**EXERCISE DIRECTIONS**
For each line in the records that contains "icon", make a copy.

**RECORDED DATA**
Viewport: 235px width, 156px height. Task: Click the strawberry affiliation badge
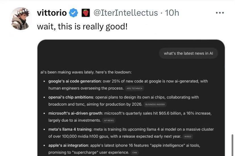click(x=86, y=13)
--
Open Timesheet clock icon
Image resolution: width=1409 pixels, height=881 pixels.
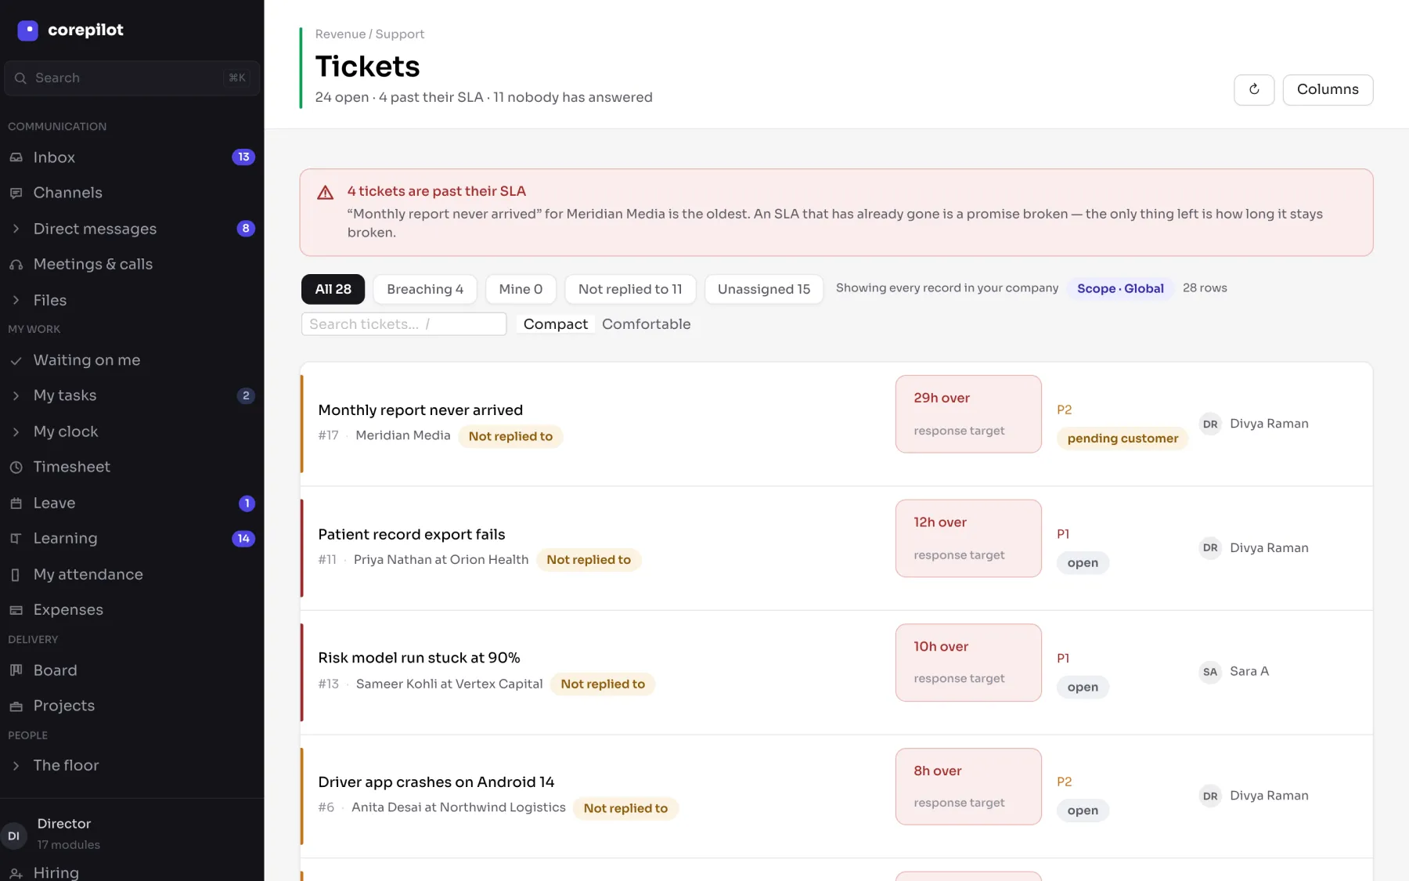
==
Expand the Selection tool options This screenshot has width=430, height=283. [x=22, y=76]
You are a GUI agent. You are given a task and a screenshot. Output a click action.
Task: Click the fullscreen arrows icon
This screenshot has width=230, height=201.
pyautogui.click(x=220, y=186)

**COMPLETED EXERCISE**
Open Timesheet clock icon
Task: Click the fullscreen arrows icon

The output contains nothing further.